Разве очки твои хрусталевидные
С огненной панорамой
Не были раньше в мире
И не старше медуз,
Созданных из парашютного шелка?
Разве не дети твоих волос золотистых
Деревья остроконечные эти?
И генуэзской крепости холм над летним плечом твоим
Слово молчит,
И время между иллюминаторов спит.
Серою цифровою медузой
Безвидный корабль слепит свой защитный торс.

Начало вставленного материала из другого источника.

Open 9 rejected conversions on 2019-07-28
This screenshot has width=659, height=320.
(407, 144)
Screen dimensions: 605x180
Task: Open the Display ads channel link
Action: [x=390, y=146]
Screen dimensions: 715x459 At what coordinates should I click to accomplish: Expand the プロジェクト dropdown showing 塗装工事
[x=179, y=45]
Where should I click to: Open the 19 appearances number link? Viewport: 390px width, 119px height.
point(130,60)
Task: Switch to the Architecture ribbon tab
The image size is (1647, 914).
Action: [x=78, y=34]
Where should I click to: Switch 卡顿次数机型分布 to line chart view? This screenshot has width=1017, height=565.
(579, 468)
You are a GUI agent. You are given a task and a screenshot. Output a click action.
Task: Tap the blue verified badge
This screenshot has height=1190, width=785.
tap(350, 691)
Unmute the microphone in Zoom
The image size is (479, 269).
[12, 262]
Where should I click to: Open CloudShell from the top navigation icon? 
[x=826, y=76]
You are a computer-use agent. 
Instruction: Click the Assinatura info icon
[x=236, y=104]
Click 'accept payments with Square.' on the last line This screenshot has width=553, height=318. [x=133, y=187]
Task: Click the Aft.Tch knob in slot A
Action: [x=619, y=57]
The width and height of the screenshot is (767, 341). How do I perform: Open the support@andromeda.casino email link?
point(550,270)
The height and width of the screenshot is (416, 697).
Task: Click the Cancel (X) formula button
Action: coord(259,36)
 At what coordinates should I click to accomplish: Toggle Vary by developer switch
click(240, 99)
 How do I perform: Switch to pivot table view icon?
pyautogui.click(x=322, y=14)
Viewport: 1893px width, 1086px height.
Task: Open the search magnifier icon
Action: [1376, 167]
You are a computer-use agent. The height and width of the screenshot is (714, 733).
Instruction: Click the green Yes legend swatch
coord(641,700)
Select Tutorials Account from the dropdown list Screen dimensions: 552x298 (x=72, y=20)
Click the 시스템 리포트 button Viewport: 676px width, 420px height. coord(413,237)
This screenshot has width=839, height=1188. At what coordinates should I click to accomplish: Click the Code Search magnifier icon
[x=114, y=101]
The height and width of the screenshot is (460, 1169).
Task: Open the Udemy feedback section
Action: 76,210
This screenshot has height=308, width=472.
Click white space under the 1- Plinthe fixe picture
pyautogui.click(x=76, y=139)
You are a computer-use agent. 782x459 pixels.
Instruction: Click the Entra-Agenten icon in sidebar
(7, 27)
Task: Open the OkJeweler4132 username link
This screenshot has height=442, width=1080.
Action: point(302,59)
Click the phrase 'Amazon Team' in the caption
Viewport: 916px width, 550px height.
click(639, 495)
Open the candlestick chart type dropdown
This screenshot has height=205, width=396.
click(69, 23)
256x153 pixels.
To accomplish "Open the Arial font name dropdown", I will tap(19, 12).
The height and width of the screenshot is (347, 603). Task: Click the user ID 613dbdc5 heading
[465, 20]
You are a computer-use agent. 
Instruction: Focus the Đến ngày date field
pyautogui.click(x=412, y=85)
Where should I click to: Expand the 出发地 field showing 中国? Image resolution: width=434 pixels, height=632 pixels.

Влагой иной и пыльцою пронизаны
бабочки крылья фанерного
у выхода сада морского…
И никуда не отписаться
От воды с прозрачной щекой
Под плоскою мискою денег…
И чебреца расписка в безврéменьи слова.
3
Ягод черных ты видел кусты
И сквозь них поляну
под солнцем…
Что для вас смерти страшней? —
Бессмертье?
Почему же от ушка ягоды
вьюга застывшая?
По шагам уйдет она
На поляну горчащую…
Если зеленый застенчивый свет…
Не уходи…
Ты пред светом предельным,
Сверкнувшим из глаз твоих
И из мякоти
Раскрытой ягоды мира…
Ты пред светом
На спи́ну падешь,
Зажав в руке ежевику земную.
Контур лица твоего —
Гребень города низкого —
Словно ты прощальным городом стал.
Да, городом стал,
Да, родимый,
И пред лицом ее под солнцем
Что ягоду тебе протянула
Скрылся в дали́ городской.
4
Если бы нового я не встречал ничего
В осенних бульварах московских,
Чтобы я делал…
Ветер минует меня
И край ослепительной кожи формует
Каждую новую жизнь поминутно.
Новую жизнь… но где он, прошедший,
Серебривший следы и слова в сером песке
городском,
Что выбрал я, как рыбную снасть
С пола осенних улиц.
Вода сверкает…
Ты мне прошептала в глаза,
Но что, я не знаю…
Чтобы время вернуть – его надо построить опять…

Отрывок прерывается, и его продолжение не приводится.